# Principle of Work and Energy

1. Nov 2, 2012

### zack7

1. The problem statement, all variables and given/known data
I have to solve this question in two ways, the first is from kinetics and kinematics and the second from the principle of work and energy. For the the first problem I obtained 3.160643122 for the acceleration at b(pulley with force t) and proceeded to find to find the velocity at a which I found out to be v = 1.256980509 by using v2=2ad

I then proceed to use the principle of work and energy but can never match the answers. I am not sure where I am going wrong.

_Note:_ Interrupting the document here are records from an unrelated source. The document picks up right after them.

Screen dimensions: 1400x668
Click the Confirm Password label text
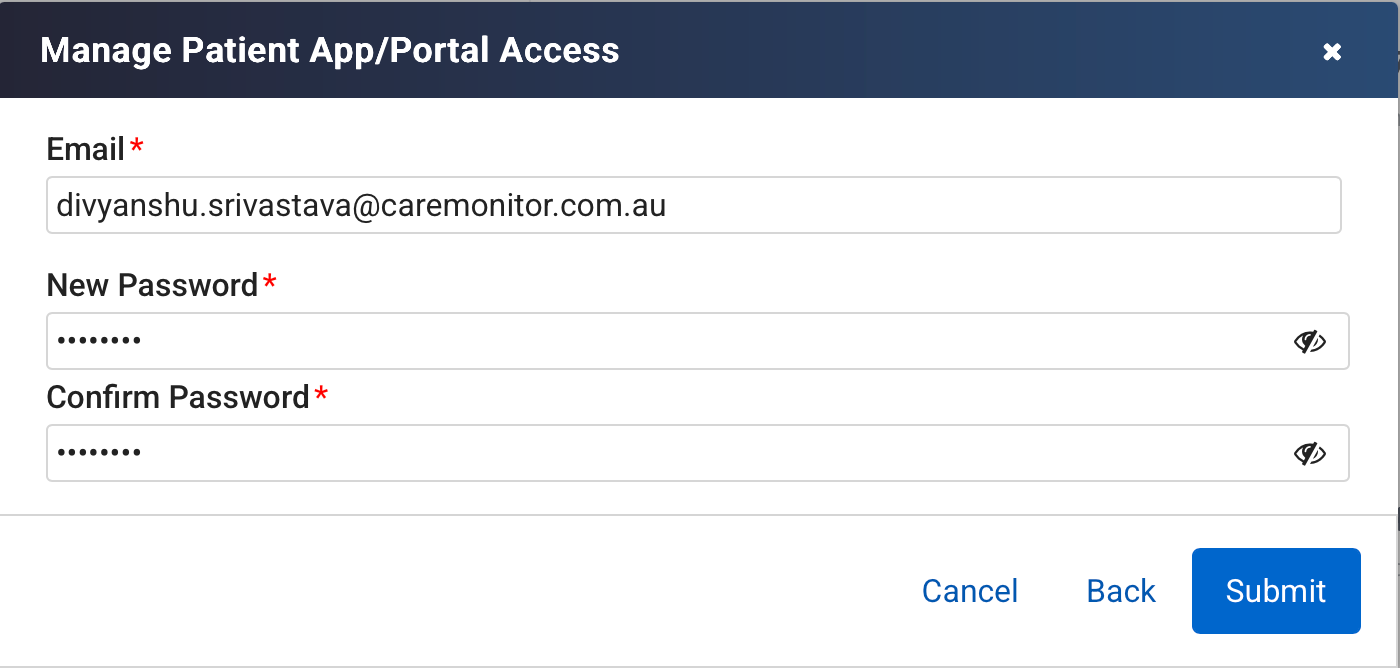click(177, 397)
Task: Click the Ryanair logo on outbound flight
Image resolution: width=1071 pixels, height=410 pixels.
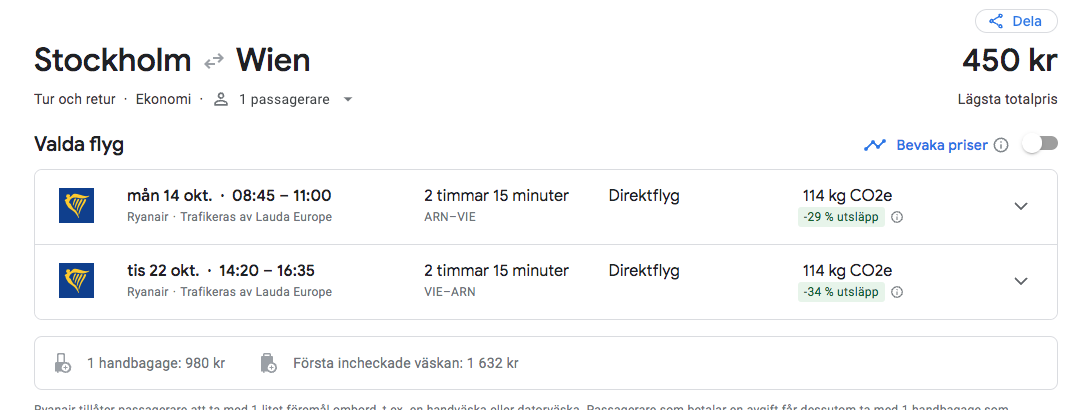Action: (x=76, y=205)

The goal is to find the velocity at velocity at B(second pulley/pulley with force T)
2. Relevant equations
Note the question changed a little with the force T moving upward 6 inches

3. The attempt at a solution

Last edited: Nov 3, 2012
2. Nov 3, 2012

### zack7

Basically by using kinematics and Newton's Equations I came to the answer that the velocity of B the (second pulley with T force ) is 1.256980509 by using v2=2ad

Then I would have to use the principle of work and energy to find out the same velocity which should be the same as question 1

F ds +Ʃ M dθ=$\frac{1}{2}$mv2+$\frac{1}{2}$IW2

Kinematics
V=wr

FA+($\frac{1}{2}$)(ma+mc)gA+(mbgA)=$\frac{1}{2}$(ma+mc)V2f+$\frac{1}{2}$mbv2f+$\frac{1}{2}$IbW2+$\frac{1}{2}$IaW2

a=pulley with weight
b=pulley with T force
c=weight
A=distance traveled by the pulley

Last edited: Nov 3, 2012
3. Nov 3, 2012

### tiny-tim

hi zack7!

thanks for the pm

4. Nov 3, 2012

### xur54

Glancing at this, my initial reaction is that you should not be getting velocity numbers or distances. Why is the goal to find the velocity at B? That's not what the question is asking for in the book.
I'm going to work the problem right now and let you know what I find.

5. Nov 3, 2012

### zack7

My teacher changed the question up a little bit and we have to find the velocity of B with the force T when it moves up 6 inches.

6. Nov 3, 2012

### xur54

Gotcha gotcha. I thought maybe that was what it was. I'm assuming it starts from rest (safe to assume). I'm also assuming gravity is in this problem (although it doesn't have to be).

7. Nov 3, 2012

### PhanthomJay

Your kinematic approach looks excellent, although I haven't cranked out the numbers or checked all your subscripts carefully. You've put in a lot of good work.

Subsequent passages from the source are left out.